More disturbingly, when Moore went to Cuba to get healthcare for several sick Americans, they became a pawn in Castro’s propaganda machine. Of course the sick American patients Moore brought to Cuba received excellent care from Castro’s system—as the Cuban Mission Head in the audience probably thought, what better PR for Castro than to demonstrate that his system, while producing abject poverty for most people, at least provides good healthcare for the on-camera few? Meanwhile, medical supplies of all kinds are in chronically short supply in Cuba, particularly essentials such as aspirin. Cuban officials blame the U.S. embargo, but in a normal economy, private companies would spring up to fill any shortages of products such as aspirin, medical gloves or syringes—not so in Cuba.

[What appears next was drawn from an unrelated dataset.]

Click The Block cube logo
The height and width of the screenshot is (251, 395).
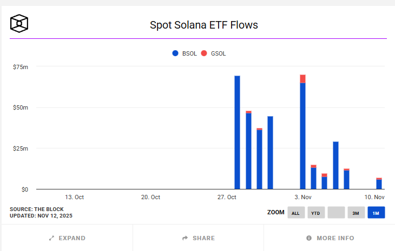pos(19,24)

All of this information, all of these anecdotes, could have been included to make for a documentary on different healthcare systems. But Michael Moore was not interested.

Representative Waters was more right than she knew when she called Moore a creative genius: The man describes a world that has at best a tenuous link to the real one. Against all contrary evidence, he claims that “There is no room for the concept of profit when it comes to taking care of people who are sick” and wants to make U.S. healthcare in its entirety a government-run program.

Judging from the tepid response of leading Democrats—almost all of whom support a massive role for the Federal Government in healthcare—to Moore’s proposals, it seems that even his natural allies are skeptical.

Jurgen Reinhoudt is a research assistant at the American Enterprise Institute.